Houston American Energy Corp. has acquired Abundia Global Impact Group, which converts plastic and certified biomass waste into high-quality renewable fuels. Photo via Getty Images.

Renewable energy company Houston American Energy Corp. (NYSE: HUSA) has acquired Abundia Global Impact Group, according to a news release.

Houston American reports that the acquisition will allow it to create a combined company focused on converting waste plastics into high-value, drop-in, low-carbon fuels and chemical products. It plans to move forward with Abundia’s plans for developing large-scale recycling projects, with a new facility previously announced for the Gulf Coast, located in Cedar Port Industrial Park, near the Baytown area of Houston.

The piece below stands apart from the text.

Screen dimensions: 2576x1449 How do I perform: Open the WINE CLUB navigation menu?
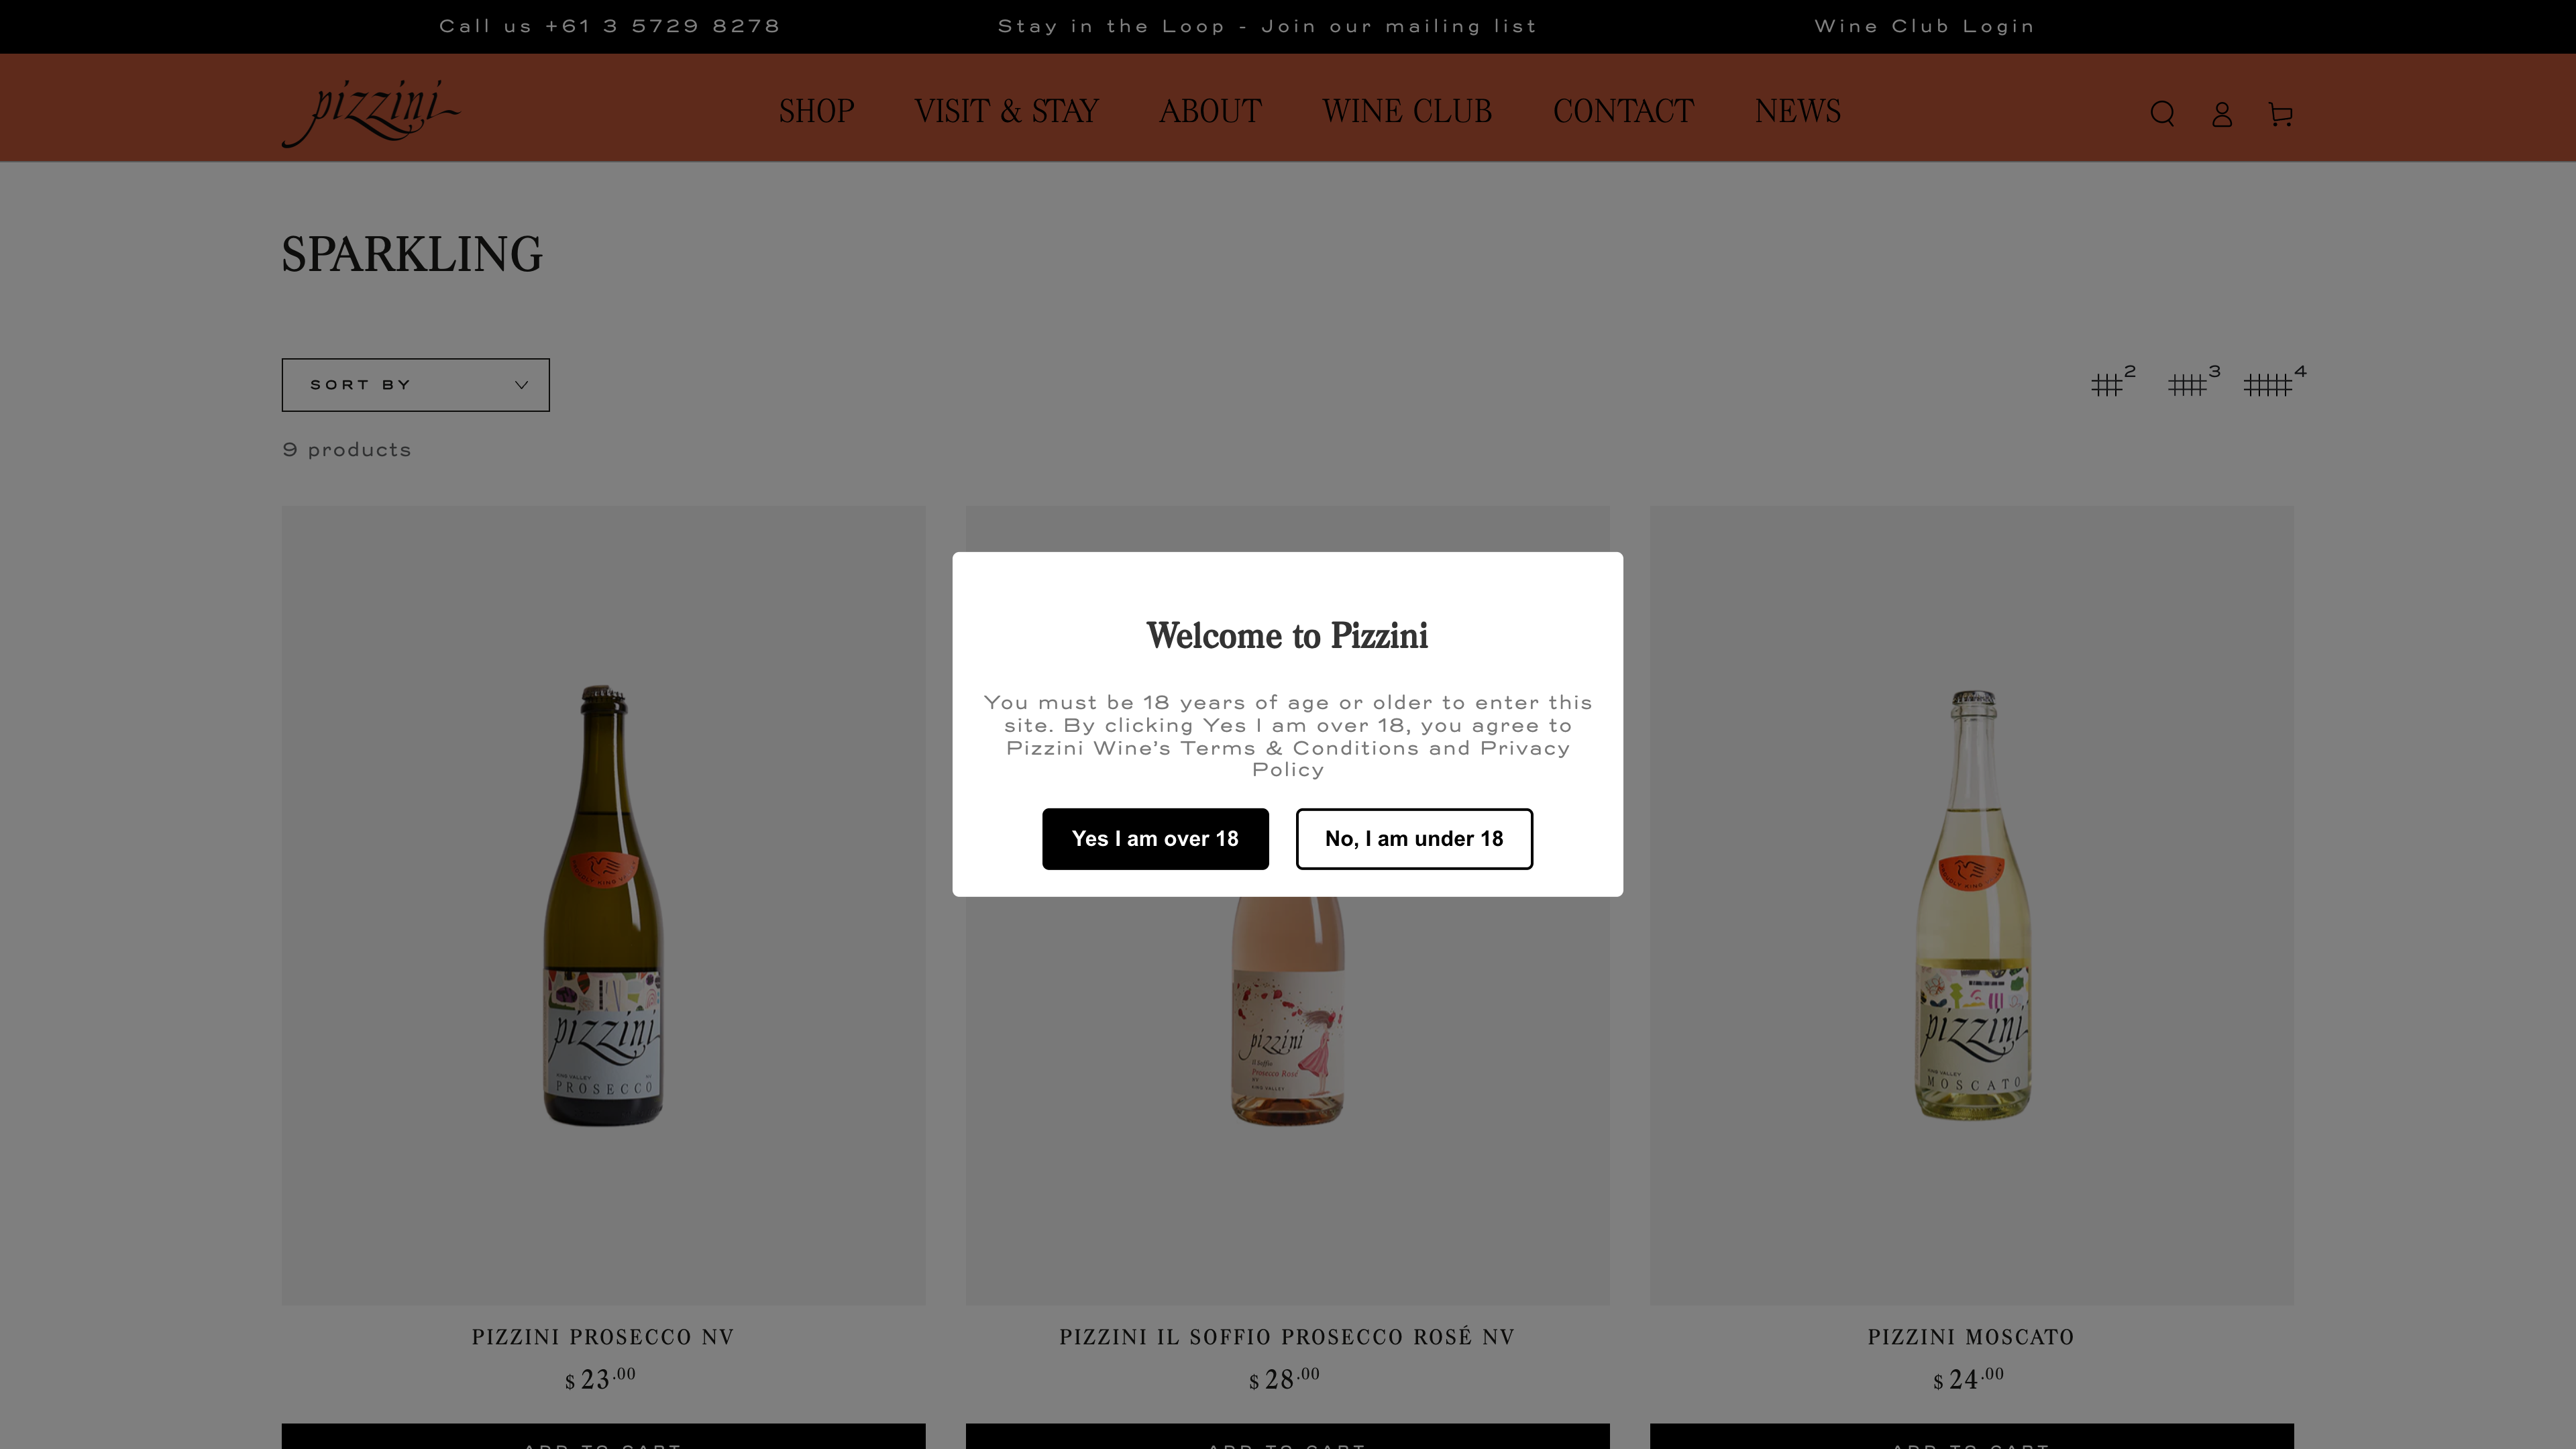[x=1407, y=111]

New York-based Abundia used its proprietary pyrolysis process to convert plastic and certified biomass waste into high-quality renewable fuels. Its founder, Ed Gillespie, will serve as CEO of the combined company and will join HUSA’s board of directors. Peter Longo, who previously served as HUSA's CEO, will serve as chairman of the board. Lucie Harwood was named CFO and Joseph Gasik will serve as COO.

“The completion of this acquisition represents a pivotal transformation for HUSA,” Longo said in a news release. “Abundia has a commercially ready solution for converting waste into valuable fuels and chemicals, with a backlog of development opportunities utilizing proprietary technologies and key industry partnerships. This transaction gives HUSA shareholders a ready-made platform and project pipeline for future value generation as the fuel and chemical industries accelerate their adoption of low-carbon solutions and sustainable aviation fuel.”

The combined company plans to serve what it estimates is a multi-billion-dollar global demand for renewable fuels, Sustainable Aviation Fuel (SAF) and recycled chemical feedstocks, according to the news release.

“This is a landmark moment for Abundia and a major step forward for the renewable industry,” Gillespie added in the release. “Joining forces with HUSA and entering the public capital markets positions us to accelerate growth, scale our technology and expand our influence within the renewable and recycling industries. I am proud of the hard work and determination of both the AGIG and HUSA teams to finalize this transaction. We look forward to delivering shareholder value and critical technologies to reduce carbon emissions.”

Houston American Energy announced the deal in March. The company also closed a $4.42 million registered direct offering in January.